Of course, we can mimic Bing's implementation by having more context documents through the inclusion of unstructured data from web pages into the prompt, but this comes at a risk of reduced reliability with unreliable sources of commentary. Search engine ranking is not a reliable metric for commentary reliability.
Without further context documents, the current drawback is that the summaries will be rudimentary paraphrasings of the verse translation. On the other hand, we avoid "poisoning the well" by not including any further context other than a reputable translation of the verse.
For the reasons mentioned above, we have made a conscious decision to avoid using any external references as context.
UI/UX considerations
It is important to let the users realize that any AI-generated text cannot be trusted as authoritative in any way. The AI Generate Note is a feature that generates notes on behalf of the user. To get this idea across, the translation summarization is generated in the user's input box, where the user can add and edit the generated text as they see fit before confirming the addition of the note.
AI-Daleel's AI Note Generation feature.
Possible improvements to consider
We are aware of the dangers and issues that come with unreliable summarization of the translation of Quranic text, and it is a matter we consider seriously throughout the development of this product. As of now, we are able to achieve a good level of reliability by limiting the context to only the verse translation, at a cost of a lower level of insights generated.

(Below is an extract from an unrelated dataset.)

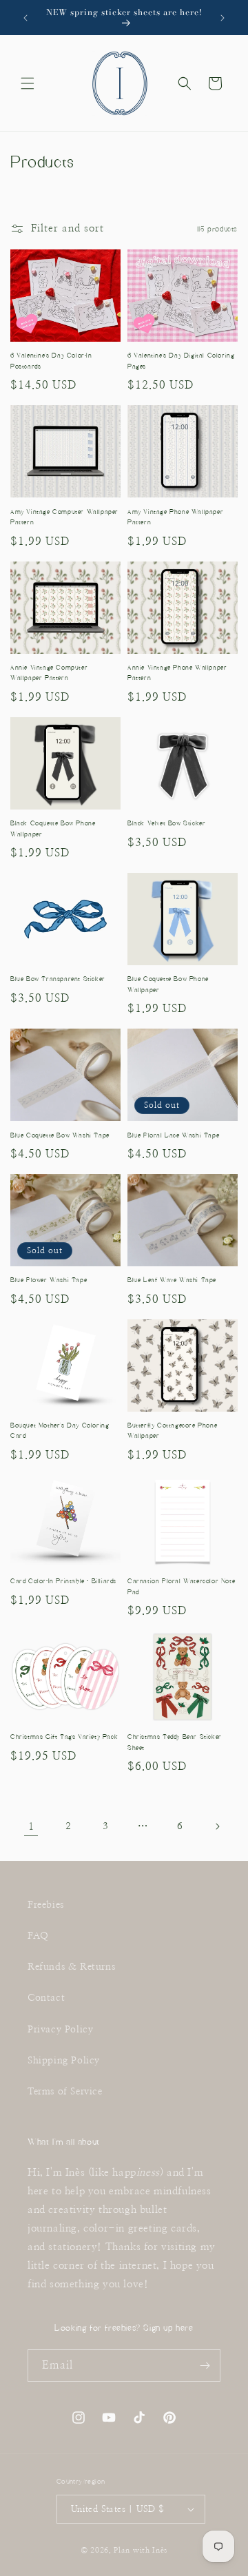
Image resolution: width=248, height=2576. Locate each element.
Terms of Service (65, 2091)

One possible pathway to improve insights generation without jeopardizing the reliability of context sources is to improve the al-Quran dataset we use by injecting structured (indexable) tafsir data like Tafsir Jalalayn and Tafsir al-Muyassar, both available from the Tanzil project, during the instruction phase. As our data is already structured with surah number and verse number as our indices, we might not need to make use of toolings like LangChain and vector stores to implement retrieval-augmented few-shot prompting. From a technical perspective, storing the structured tafsir data into embeddings would be pointless, as we do not need vector similarity to retrieve the documents — we already have one-to-one indices. In fact, doing so might even reduce the reliability of the generated text, as semantically similar tafsirs would be mixed together between different verses and Quranic contexts.
More research will need to be done behind the scenes with subject matter experts to verify the source documents before we can include this into our dataset. This way, we may be able to prevent unreliable, non-structured documents like the documents that would return from a search engine from reducing the overall reliability of the al-Quran translation summarization task.
With that said, as is the case with the translation of the meaning of al-Quran, no summary of the translation of the al-Quran is ever adequate. We can approach the Quranic Truth, but reaching it is not possible in the strictest sense of the word "adequate". Wallahua'lam.